Grape vines march across wires strung along rolling hills, their little trunks improbably supporting heavy black fruit. Cindy Steinbeck’s family has been farming this land since 1920. They grow Zinfandel, Viognier, Cabernet, Merlot, and Petite Syrah grapes but are best known in this area of Central California for a blend called The Crash, named after a remarkable incident in 1956, when a B-26 crash-landed 200 yards from the family home. Four of the five Air Force men aboard survived, bailing out in the nearby fields.
Now a new crash threatens, as groundwater levels beneath the vineyards plummet. California produces nearly half of U.S.-grown fruits, nuts, and vegetables, according to the state’s Department of Food and Agriculture. It is in the midst of one of the worst droughts ever recorded, with more than 80 percent of the state in extreme or exceptional drought. But so far, the Steinbeck Vineyards’ 520 acres of grapes are growing well under the hot August sun, thanks to the family’s access to all the groundwater they need: up to two acre-feet per acre per season. An acre-foot is the amount of water required to flood an acre of land one foot deep—about 326,000 gallons. The Steinbecks’ sole source of irrigation is groundwater.

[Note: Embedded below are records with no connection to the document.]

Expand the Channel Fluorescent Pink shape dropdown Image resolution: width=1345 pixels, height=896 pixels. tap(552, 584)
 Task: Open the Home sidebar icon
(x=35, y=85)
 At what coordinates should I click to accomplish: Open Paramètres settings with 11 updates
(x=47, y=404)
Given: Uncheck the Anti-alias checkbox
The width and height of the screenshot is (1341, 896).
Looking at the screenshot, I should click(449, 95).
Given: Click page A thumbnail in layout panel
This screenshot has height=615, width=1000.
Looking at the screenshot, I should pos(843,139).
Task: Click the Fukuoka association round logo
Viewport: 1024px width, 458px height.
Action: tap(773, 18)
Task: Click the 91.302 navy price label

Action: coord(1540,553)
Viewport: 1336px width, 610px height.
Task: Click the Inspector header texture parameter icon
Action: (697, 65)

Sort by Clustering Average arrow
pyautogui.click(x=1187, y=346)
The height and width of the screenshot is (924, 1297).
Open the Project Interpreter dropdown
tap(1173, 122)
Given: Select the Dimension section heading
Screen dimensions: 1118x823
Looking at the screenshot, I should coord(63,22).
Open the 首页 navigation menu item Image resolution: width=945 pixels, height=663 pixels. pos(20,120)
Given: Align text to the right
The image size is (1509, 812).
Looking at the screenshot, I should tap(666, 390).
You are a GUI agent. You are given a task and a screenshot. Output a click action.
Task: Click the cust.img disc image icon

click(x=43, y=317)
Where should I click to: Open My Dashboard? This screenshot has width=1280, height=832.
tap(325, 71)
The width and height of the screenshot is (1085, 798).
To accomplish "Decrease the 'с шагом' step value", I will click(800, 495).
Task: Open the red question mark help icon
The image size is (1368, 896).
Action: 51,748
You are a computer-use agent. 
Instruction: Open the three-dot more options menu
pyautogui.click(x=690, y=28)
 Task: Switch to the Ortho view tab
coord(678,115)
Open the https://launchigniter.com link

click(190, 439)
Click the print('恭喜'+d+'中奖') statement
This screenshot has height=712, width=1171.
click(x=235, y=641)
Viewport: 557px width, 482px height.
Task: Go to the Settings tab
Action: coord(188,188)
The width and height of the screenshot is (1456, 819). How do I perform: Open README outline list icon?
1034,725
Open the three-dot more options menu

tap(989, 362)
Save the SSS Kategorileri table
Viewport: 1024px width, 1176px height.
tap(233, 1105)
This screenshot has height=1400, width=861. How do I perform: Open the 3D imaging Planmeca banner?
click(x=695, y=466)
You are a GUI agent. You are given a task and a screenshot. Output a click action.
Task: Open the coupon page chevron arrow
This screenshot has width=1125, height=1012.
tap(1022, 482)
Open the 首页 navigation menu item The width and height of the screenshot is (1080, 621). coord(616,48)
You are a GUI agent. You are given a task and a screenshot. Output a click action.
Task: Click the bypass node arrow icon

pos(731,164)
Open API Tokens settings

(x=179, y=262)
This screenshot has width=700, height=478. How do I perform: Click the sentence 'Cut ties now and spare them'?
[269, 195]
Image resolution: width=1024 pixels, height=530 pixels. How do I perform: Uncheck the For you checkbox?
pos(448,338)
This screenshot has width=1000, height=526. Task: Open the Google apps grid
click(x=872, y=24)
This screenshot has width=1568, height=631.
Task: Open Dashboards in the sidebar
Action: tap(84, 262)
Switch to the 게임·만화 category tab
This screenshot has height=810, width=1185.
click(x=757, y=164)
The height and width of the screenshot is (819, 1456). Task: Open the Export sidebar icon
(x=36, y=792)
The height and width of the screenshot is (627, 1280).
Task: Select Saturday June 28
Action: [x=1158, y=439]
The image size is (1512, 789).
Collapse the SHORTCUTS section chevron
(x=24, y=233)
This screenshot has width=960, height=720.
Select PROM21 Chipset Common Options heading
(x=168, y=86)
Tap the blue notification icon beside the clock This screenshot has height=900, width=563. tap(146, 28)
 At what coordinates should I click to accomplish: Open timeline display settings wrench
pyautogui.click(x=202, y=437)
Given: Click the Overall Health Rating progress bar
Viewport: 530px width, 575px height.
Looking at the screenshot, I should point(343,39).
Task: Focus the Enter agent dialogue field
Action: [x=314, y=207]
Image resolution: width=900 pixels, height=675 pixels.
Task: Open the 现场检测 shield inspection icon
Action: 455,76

However, groundwater and surface water—rivers, lakes, streams—are part of the same hydrological system. Excessive groundwater pumping can overdraft aquifers, emptying them faster than natural systems can replenish them; dry up nearby wells; allow saltwater intrusion; and draw down surface water supplies. Taking so much water out of the soil can cause the dirt to compact and the land to sink, an action called subsidence. Because land can subside as much as a foot a year in the face of aggressive pumping, it can destroy infrastructure such as irrigation canals, building foundations, roads, bridges, and pipelines.